In the NSF-funded HybriD3 consortium, Blum and five other principal investigators at Duke, University of North Carolina and North Carolina State University also focus on hybrid organic-inorganic perovskites in a broader materials space exploration. Part of this work includes the creation of an open, curated materials property database, called HybriD3, intended to aid the efforts of other researchers, nationally and internationally, in navigating this promising class of semiconductor materials.
“The FHI-aims program provides a mathematical guide for materials research.”
Blum is also the lead developer and one of the coordinators of the community developing the FHI-aims computer program, which computational materials researchers worldwide use to predict properties of condensed matter (molecules, clusters, solids, liquids, etc.) based on a description of their electronic structure.
“If you want to predict a material’s properties, you need to know what its structure is at given conditions and how it responds to external stimuli like pressure, temperature, light or an electrical field.
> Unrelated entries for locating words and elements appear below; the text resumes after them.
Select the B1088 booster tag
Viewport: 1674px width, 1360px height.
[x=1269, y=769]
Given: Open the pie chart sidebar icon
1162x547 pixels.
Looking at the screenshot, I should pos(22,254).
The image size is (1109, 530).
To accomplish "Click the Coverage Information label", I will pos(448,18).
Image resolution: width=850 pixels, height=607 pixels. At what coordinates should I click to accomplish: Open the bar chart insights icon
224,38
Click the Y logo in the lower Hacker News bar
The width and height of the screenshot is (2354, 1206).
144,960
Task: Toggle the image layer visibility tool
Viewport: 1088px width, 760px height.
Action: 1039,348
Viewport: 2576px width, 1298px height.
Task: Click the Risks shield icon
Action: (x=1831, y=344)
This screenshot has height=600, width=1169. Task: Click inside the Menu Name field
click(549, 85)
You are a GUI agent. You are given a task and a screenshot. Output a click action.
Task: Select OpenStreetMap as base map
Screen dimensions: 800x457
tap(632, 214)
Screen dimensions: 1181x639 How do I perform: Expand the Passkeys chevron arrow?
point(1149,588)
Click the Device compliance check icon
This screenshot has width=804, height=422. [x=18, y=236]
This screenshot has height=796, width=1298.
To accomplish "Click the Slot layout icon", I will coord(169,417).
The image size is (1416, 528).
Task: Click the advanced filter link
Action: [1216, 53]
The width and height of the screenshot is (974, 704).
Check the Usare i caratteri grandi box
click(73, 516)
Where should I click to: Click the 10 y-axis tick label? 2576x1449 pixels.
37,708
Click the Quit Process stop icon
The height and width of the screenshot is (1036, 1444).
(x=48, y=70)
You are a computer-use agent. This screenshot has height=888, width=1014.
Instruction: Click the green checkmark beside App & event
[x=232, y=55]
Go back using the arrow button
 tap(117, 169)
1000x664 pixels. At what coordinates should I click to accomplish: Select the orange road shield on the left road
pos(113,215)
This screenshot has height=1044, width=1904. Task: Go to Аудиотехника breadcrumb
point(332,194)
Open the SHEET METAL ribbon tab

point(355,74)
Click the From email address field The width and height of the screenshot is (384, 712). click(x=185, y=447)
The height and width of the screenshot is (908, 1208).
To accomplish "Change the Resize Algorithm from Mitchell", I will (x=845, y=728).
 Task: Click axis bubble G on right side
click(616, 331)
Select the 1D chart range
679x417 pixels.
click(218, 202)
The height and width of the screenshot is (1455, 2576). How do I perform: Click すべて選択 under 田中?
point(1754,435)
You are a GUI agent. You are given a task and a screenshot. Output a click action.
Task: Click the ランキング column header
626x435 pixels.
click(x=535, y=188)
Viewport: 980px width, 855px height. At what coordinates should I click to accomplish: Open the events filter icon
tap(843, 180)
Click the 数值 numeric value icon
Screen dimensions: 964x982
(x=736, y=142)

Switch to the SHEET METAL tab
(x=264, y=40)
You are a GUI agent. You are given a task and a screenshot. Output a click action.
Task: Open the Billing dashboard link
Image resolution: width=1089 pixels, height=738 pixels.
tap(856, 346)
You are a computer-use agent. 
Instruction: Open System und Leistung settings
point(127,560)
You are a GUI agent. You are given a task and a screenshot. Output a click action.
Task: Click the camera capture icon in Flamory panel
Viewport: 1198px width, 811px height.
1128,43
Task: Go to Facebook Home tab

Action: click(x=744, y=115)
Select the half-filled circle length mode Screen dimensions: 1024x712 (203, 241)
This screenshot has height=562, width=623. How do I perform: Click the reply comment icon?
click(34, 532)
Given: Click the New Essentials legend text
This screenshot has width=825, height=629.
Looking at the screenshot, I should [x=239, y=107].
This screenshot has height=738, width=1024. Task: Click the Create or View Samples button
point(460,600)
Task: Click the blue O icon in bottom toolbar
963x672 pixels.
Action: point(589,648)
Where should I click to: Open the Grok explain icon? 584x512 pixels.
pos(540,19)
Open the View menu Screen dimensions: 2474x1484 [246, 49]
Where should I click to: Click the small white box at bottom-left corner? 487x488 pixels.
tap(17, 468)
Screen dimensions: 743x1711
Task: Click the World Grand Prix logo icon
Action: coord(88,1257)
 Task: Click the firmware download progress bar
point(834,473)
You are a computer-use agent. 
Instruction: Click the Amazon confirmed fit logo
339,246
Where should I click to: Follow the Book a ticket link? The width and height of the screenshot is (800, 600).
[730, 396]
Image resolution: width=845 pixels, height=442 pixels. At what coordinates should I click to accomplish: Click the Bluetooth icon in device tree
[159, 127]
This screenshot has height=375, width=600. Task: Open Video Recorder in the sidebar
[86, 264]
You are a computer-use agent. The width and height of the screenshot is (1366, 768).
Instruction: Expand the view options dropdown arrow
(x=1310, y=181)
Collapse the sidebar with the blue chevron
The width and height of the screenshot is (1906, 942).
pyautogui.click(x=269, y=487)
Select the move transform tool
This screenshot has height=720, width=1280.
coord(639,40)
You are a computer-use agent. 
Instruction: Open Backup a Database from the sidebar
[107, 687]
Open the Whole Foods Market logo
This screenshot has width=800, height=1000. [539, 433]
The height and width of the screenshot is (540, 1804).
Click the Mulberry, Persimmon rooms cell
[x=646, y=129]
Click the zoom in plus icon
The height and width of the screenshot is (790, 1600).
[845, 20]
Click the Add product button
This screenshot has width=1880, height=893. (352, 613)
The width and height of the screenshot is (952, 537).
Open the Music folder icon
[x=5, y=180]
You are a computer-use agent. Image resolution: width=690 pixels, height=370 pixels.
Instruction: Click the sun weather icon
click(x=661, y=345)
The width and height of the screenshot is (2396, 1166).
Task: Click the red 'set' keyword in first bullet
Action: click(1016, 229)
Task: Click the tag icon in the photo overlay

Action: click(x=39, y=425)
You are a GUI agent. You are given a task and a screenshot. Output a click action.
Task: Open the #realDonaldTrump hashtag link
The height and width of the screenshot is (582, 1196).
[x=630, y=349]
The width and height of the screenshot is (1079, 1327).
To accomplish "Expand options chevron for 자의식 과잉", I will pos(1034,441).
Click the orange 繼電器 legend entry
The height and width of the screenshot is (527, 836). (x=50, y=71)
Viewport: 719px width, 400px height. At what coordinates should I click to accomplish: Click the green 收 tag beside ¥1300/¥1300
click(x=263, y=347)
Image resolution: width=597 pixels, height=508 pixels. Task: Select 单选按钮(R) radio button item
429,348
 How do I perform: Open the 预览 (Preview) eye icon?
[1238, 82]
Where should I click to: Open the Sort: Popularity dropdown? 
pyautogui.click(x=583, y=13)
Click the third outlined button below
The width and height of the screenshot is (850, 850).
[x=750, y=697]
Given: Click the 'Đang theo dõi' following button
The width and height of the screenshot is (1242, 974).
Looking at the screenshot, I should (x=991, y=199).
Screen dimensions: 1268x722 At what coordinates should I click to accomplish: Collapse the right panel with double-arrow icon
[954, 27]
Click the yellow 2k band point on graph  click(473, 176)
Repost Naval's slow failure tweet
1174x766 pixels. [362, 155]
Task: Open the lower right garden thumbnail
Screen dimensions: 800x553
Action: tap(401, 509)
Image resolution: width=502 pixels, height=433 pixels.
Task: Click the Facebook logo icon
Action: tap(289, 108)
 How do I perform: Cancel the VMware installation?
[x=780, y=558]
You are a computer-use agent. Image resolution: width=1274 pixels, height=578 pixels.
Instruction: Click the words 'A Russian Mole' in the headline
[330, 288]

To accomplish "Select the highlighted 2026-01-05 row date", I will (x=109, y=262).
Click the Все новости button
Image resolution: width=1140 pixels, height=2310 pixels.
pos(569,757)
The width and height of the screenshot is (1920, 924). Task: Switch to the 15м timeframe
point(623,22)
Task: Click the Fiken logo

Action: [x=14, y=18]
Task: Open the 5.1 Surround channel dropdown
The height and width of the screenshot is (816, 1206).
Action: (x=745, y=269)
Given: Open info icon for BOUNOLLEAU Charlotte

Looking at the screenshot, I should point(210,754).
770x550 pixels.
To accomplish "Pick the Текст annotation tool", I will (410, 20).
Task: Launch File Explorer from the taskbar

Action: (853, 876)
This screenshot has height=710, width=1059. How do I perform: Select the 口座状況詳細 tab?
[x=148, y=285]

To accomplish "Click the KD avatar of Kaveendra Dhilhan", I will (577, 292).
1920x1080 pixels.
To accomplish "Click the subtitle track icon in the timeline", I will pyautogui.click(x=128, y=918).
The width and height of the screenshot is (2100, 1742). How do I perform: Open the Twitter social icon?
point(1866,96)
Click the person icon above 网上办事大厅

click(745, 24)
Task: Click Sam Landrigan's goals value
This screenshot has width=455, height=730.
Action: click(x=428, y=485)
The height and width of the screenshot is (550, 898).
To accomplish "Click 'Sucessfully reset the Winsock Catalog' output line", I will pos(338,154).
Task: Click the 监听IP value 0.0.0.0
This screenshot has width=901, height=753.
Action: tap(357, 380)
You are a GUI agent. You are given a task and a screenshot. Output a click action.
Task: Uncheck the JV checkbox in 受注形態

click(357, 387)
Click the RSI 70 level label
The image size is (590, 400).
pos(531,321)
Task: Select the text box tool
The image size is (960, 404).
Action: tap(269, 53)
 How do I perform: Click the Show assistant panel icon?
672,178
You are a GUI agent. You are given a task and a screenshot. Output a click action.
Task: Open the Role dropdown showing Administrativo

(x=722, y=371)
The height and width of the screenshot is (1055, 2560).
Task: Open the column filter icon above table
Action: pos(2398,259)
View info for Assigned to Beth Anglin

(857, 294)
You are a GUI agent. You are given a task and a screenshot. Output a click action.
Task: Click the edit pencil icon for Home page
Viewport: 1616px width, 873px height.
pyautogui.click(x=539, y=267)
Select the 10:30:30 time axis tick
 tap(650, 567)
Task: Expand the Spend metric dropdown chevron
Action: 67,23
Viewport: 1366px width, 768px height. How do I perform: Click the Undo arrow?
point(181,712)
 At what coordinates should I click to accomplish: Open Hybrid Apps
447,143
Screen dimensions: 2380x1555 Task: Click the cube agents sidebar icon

And to predict all these behaviors, you need to know how to calculate the energy of the materials’ atoms in a particular arrangement, and how this energy changes based on external stimuli,” said Blum. “That is what the FHI-aims program provides–it’s a mathematical guide for materials research.”
Modeling Soft Materials with Hard Calculations
Associate Professor of Mechanical Engineering & Materials Science
Gaurav Arya’s group uses computational methods to provide fundamental, molecular-level understanding of a diverse range of biological and soft material systems. His collaborations reach across the U.S. to address questions critical to materials discovery. He provides materials modeling leadership for an $18-million NSF center developing nanoscale building blocks for self-assembling mesomaterials with emergent properties and on additional $2-million and $1.75-million NSF grants on developing dynamic DNA-based devices for nanoscale sensing and genome engineering applications.
The group recently developed a simplified method for calculating the forces that cause nanoparticles to self-assemble into larger structures. This method enables previously impossible predictions about how nanoparticles with a wide variety of shapes will interact with one another, opening up opportunities for rationally designing such particles for applications in solar energy harvesting and in catalyzing new types of reactions.
“Accurately calculating the forces that pull these particles together at very close range is extremely computationally expensive,” said Arya. “We have now demonstrated an approach that speeds those calculations up by millions of times while only losing a small amount of accuracy.”
“We have now demonstrated an approach that speeds up calculations by millions of times while only losing a small amount of accuracy.”
Borrowing another cooking analogy for materials research, Arya also proposed a method for designing nanoparticles that takes advantage of forces in the layers formed by liquids, like those of oil and vinegar in an unshaken bottle of vinaigrette. His idea is to precisely control these competing forces—clustering vs. repelling—to help scientists create novel arrangements in assembly of materials, enabling new combinations with new properties and applications.
“There are so many things to do next. For one, we’d like to explore the full repertoire of possible structures and phases researchers could make using this concept. We are also working closely with experimentalists to test the full capabilities of this approach,” said Arya.